Et revoilà les affichettes. Rouges. Bleues. Oranges. Et vertes… Les commerces dans mon quartier en débordent. La poissonnerie est arc-en-ciel, un vrai petit parlement ; le boucher, non plus, ne refuse pas de monde : toutes les couleurs y sont ; la boulangerie est aussi démocratique, sans oublier les épiceries, les solderies, les magasins de prêt-à-porter et tous ceux qui nous nourrissent sur place ou « à emporter » : restaurants et snacks !

Fadila, Afaf, Emin, Mohamed, Saït, … Et de temps en temps une petite photo avec Joëlle, Armand, ou Charles pour rappeler qu’il s’agit de la Région Bruxelles-Capitale ! Des élections communautarisées, un vote ethnicisé, une démocratie incapable de dépasser les origines pour s’adresser aux citoyens ! Peut-être est-ce un a priori, peut-être ? Mais quand je me ballade au marché et que je me retrouve avec 10 prospectus que l’on me donne à moi parce que je suis moi, il y a un problème. Surtout quand d’autres ne me proposent rien : Jean-Pierre est passé à coté de moi et de mon petit Mehdi 5 fois et il n’a jamais pensé nous tendre se petite photo qui renforce l’équipe de la liste 2. La gauche n’est décidément plus ce qu’elle était !
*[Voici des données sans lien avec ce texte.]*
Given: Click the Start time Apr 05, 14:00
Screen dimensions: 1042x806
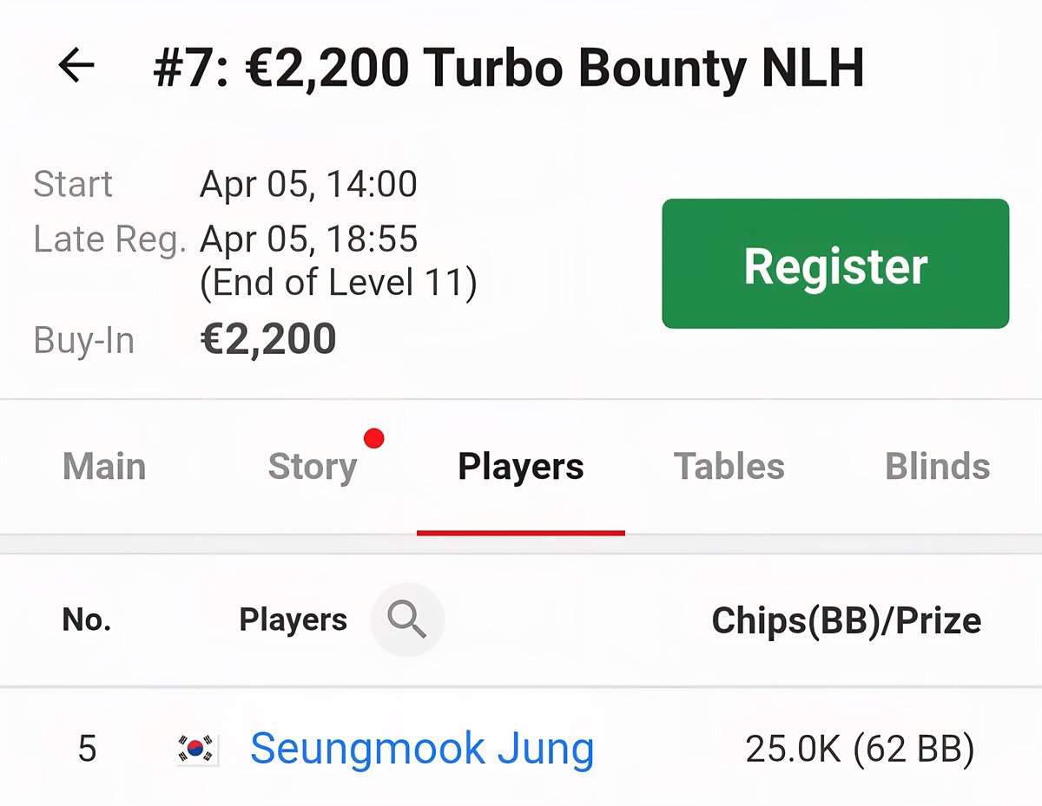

Ce n’est certainement pas la voie qui nous donnera notre Bruxelles cosmopolite et cosmopolitique auquel nous aspirons. Notre région bruxelloise a besoin de projets politiques portés par des femmes et des hommes qui nous parlent à nous Bruxelloises et Bruxellois au-delà de nos langues et de nos cultures diverses pour les fondre dans des moules d’où ressortent des avenirs qui réfléchissent et vivent la diver-cité. On ne va pas à la pêche à la diversité, on la construit ; on ne cible pas les citoyens, on leur propose des idées, des débats, des projets ; on ne s’adresse pas à Karim et Naïma, d’une manière et Jean-Paul et Nathalie, d’une autre : la démocratie ne sera jamais à géométrie variable.

Les partis politiques ne construisent pas l’interculturel, ils renforcent les replis communautaristes : un Flamand vote flamand, un Wallon vote wallon (même pas francophone), un Bruxellois flamand vote Bruxellois flamand à l’image de son voisin francophone. La suite logique : un Bruxellois d’origine turque vote pour un Bruxellois d’origine … and so on. Et il faut imaginer NOTRE Bruxelles interculturel, même si notre Ministre de la Culture s’appelle Fadila, … tiens ! La Ministre est interculturelle, mais pas la politique qui la porte et qu’elle supporte.

... Et pour nous changer nous-mêmes, il faut un contact permanent avec les AUTRES, TOUS LES AUTRES, dans les crèches, dans les écoles, au travail, dans les bus, dans les quartiers, ... Et on se connaît mieux à travers les autres et on apprend à se respecter en les respectant.

Alors diver-citons pour mieux implanter la diversité, peut-être à travers un gros olivier bruxellois, plus robuste et plus résistant que les fleurs qui, pour nous Belges depuis Brel, seront à jamais périssables ... mais pas en cette journée de la fête des mères: bonne fête, maman!